Top of TASK INPUT

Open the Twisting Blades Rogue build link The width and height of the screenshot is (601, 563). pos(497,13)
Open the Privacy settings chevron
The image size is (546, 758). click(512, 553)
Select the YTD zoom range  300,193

Bottom of TASK INPUT
Top of TASK INPUT

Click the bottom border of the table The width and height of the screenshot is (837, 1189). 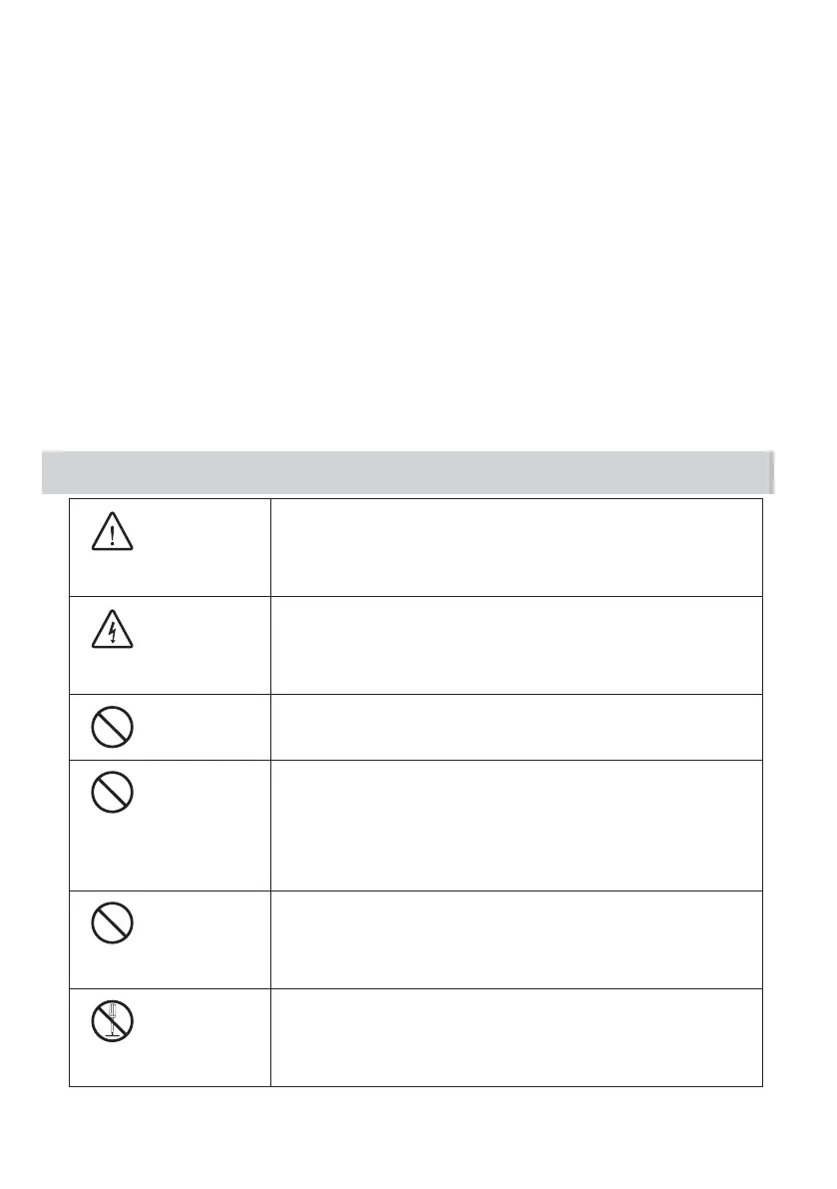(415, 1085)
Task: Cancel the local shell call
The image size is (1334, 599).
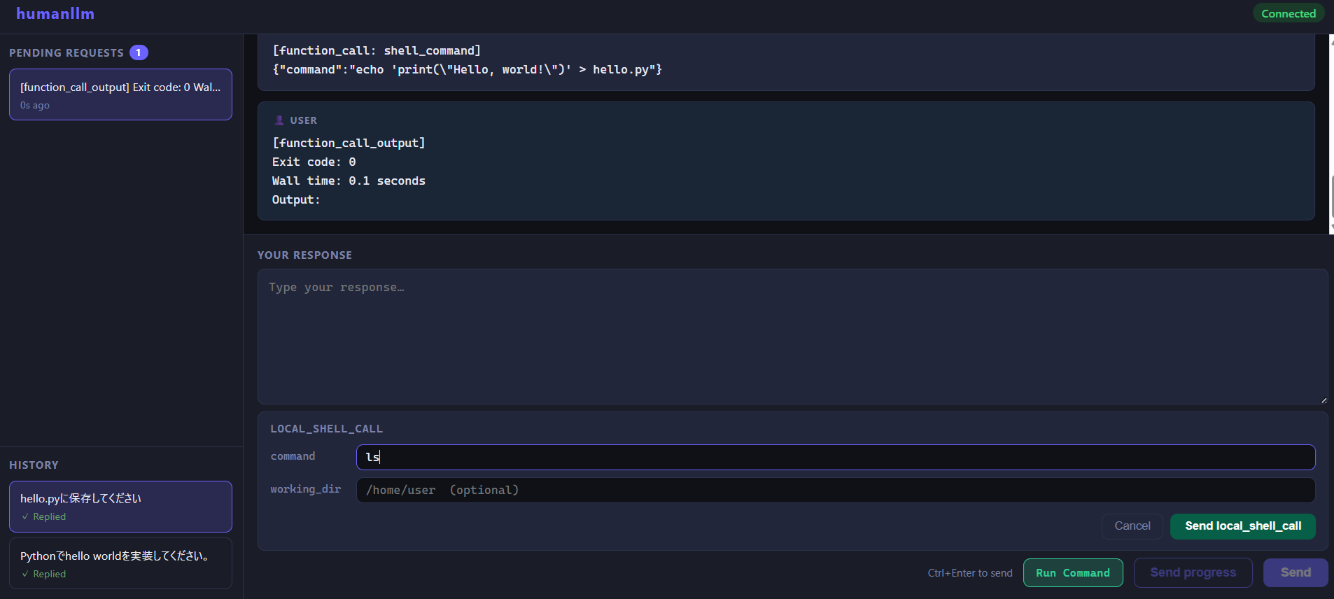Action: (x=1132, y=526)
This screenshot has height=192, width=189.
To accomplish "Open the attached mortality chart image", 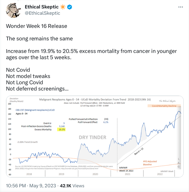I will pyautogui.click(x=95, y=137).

Bottom of TASK INPUT

Using the listing above, return word for word each line from the one that has "Open the Privacy settings chevron" through the one that has "Select the YTD", and no line outside that range.

Open the Privacy settings chevron
The image size is (546, 758). click(512, 553)
Select the YTD zoom range  300,193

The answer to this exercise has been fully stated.